Some businesses report a steady decline in business over the last three years, and while pay parking hasn't helped the situation they say there are other factors at play. For bars and restaurants, the HST and new impaired driving laws have had resounding impacts on sales, while the recession in general has hit the entire resort.

"We've seen a downward trend since February 2007," said Dan Ellis, owner of Armchair Books. "I get the impression from other merchants around town that this holds true as well for them. Whether the parking has much of an influence, I don't know. It's partially due to the economy and less tourist dollars coming in."

The impact hasn't been felt by all businesses. Emily Simmons, sales manager for Solaris Spa and Wellness Centre, said that her business is so specialized that people will come in anyway. The impact is more on how people choose to get there.

She said, "It's really pushed people to take other means of transportation because they're not interested in paying for parking."

She said the shift toward a resort town that doesn't depend on cars is a good thing in the bigger picture, but in the off-season she noted that the day lots are still very empty. She says there is something wrong with that.

"If that's where Whistler's headed then we want to support it, but sometimes these plans could be a little bit more thought out beforehand," she said.

Michael Brisbois, general manager of the Keg and Brandy's Bar, said the impact has not been felt by their customer base but by his staff.

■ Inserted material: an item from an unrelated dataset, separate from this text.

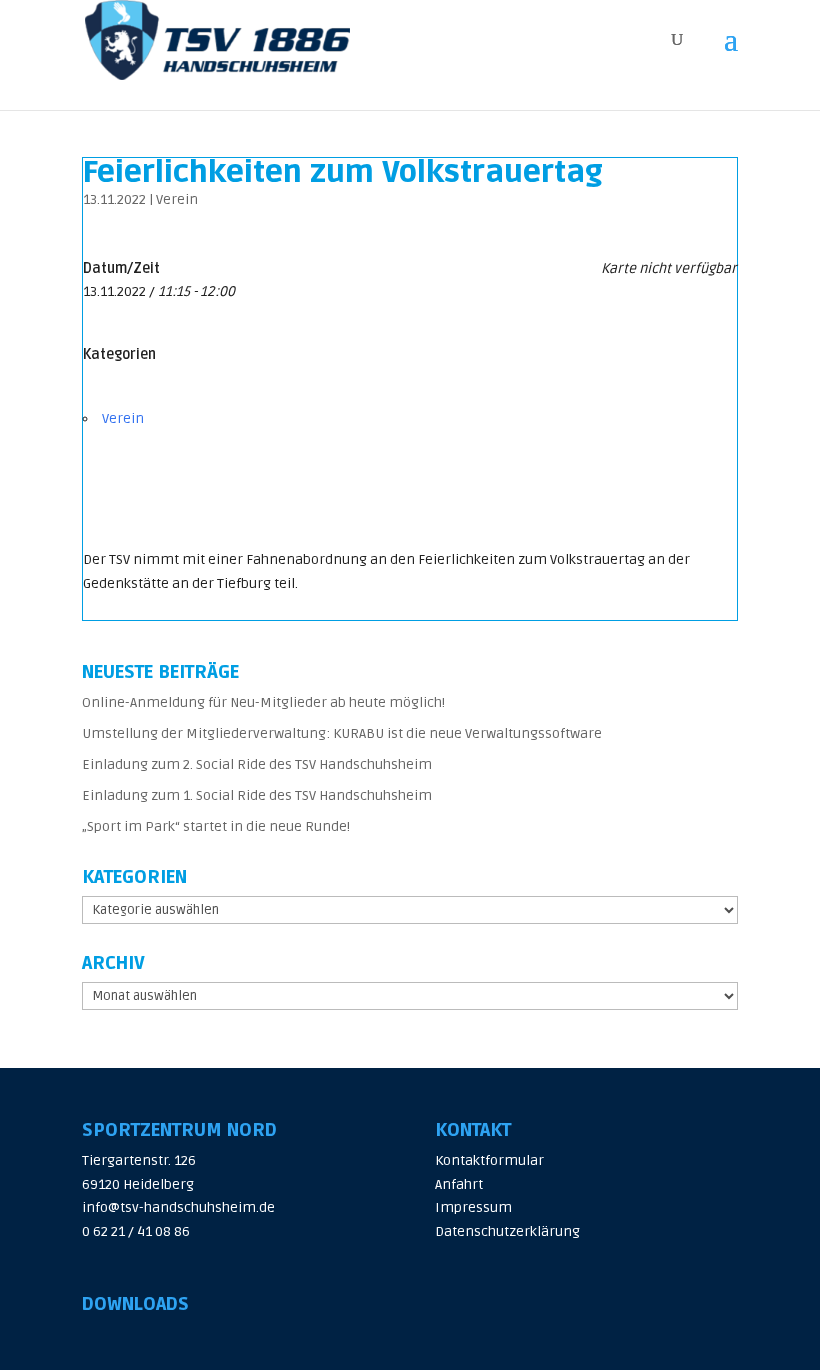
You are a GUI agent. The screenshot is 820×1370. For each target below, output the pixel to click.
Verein (177, 199)
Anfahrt (459, 1184)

"The one impact is that some of my staff have said that parking in Lot 4 is a safety issue. It's not lit up as it is in lots 1, 2 and 3," he said.

"I don't think it's the best move by the municipality but we have to live with their decisions. So if it generates more money and it goes into good projects and stuff that benefits all of us, great. But it's really impacting our staff," he said.

Businesses outside of the Village don't appear to have experienced any increase in business, at lunchtime or otherwise, but Les Ecker, general manger of Southside Diner in Creekside said that he thinks businesses will profit from day trippers and tourists avoiding the village base areas because of pay parking, and using Creekside base instead.

The municipality does not plan on eliminating pay parking, but has offered some new programs to make pay parking easier for customers. A by pay-by-cell option will be available on Nov. 25 that will allow people pay for parking in the day lots using their cell phones. In addition, guests will receive a text message reminder before parking time expires, and will have the option of phoning in to extend parking time from anywhere.

The RMOW also sells in-car smart meters for $50 that can be used in municipal lots and on Main Street, which charges drivers by the minute instead of by the hour.

Winter parking rates will also come into effect on Nov. 25 at $8 per day.